PDA

View Full Version : I had this idea



Deliguy
10-01-2005, 01:29 AM
My days of spamming search engines are long over, but I can't help but have ideas. I had this one today that made me particularly curious. However I am too much of a woosie to try it on any of my sites.

What if you had a site with lets say a blue background. Then you create a two cell table. One cell you fill with an completely blue image and tag it to be height=100% and width=100%. Then you write a paragraph or so on the other cell, fill it with keywords in a natural flow of genuine content, but obviously nothing you would want your visitors to read. Then with style sheeting move the blue image cell to an absolute value over the top of the text cell.

I got it to work on a test page and it actually worked very nicely. Not only couldn't you tell the text was there, but you could make it compact and put it above your true content. The obvious advantage of this over ghosting(or cloaking pages), is that this can be done with static html pages without the need for scripts. From what I understand about search engines I see no way they can determine that an absolute position of a cell would be over any content.

I in no way endorse spamming the engines; infact I think we would all have to work a lot less hard with a lot more success if there weren't a history of doing it. So please don't try this I was just curious to see if anyone had any truths they could lay my way that would let me know this wouldn't work.

Deliguy
10-01-2005, 01:51 AM
I also had this other idea once that didn't end up working but I think you guys might find it neat.
I setup a domain on an ip I don't use for hosting any other pages. Then I setup the server to read a cgi script as the static main page. The page was filled with content related to a random topic. Then at the bottom the script would read the referal(if no referal then it would pull from a master list). Then it would search overture for keywords and phrases like it. Then it would rewrite the http.conf and dns config for 10 subdomains with those phrases in them, and content generated from those keywords. Then restart the dns and post the 10 links at the bottom. IE. http://greatwords.domain.com. Whenever the spider would crawl those pages the script would do the same thing again but with ten phrases found from that keyphrase. In other words it would go on forever, eventually spanning just about every topic on the internet.

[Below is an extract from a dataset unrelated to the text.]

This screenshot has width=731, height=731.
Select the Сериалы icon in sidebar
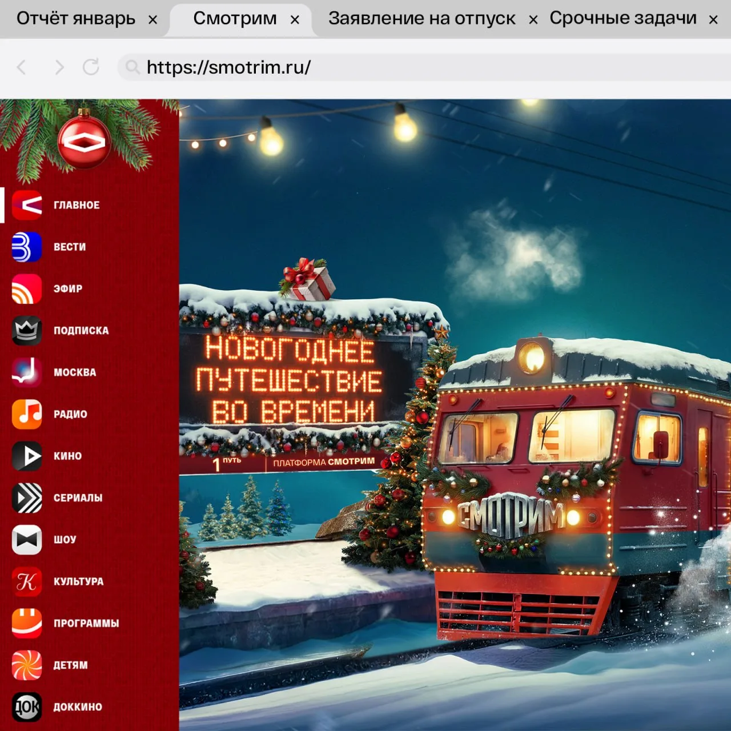(27, 497)
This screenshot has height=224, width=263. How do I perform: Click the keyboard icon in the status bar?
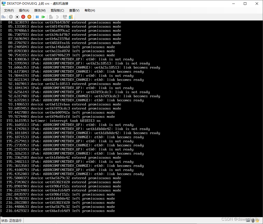tap(248, 220)
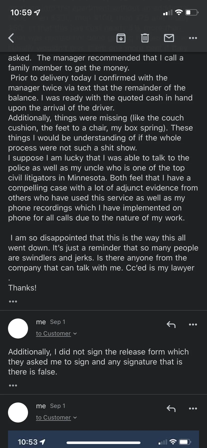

This obviously didn't work very well, my site got crawled a lot but never ranked for anything, infact during an update Google hit that site 70,000 times in one day trying to grab it all, but only ended up indexing a couple of the sub domains.

Either way it was a fun experiment that tought me that the people who design search engines are obviously smarter than I.

thebloke
10-10-2005, 03:53 PM
My days of spamming search engines are long over, but I can't help but have ideas. I had this one today that made me particularly curious. However I am too much of a woosie to try it on any of my sites.

What if you had a site with lets say a blue background. Then you create a two cell table. One cell you fill with an completely blue image and tag it to be height=100% and width=100%. Then you write a paragraph or so on the other cell, fill it with keywords in a natural flow of genuine content, but obviously nothing you would want your visitors to read. Then with style sheeting move the blue image cell to an absolute value over the top of the text cell.

I got it to work on a test page and it actually worked very nicely. Not only couldn't you tell the text was there, but you could make it compact and put it above your true content. The obvious advantage of this over ghosting(or cloaking pages), is that this can be done with static html pages without the need for scripts. From what I understand about search engines I see no way they can determine that an absolute position of a cell would be over any content.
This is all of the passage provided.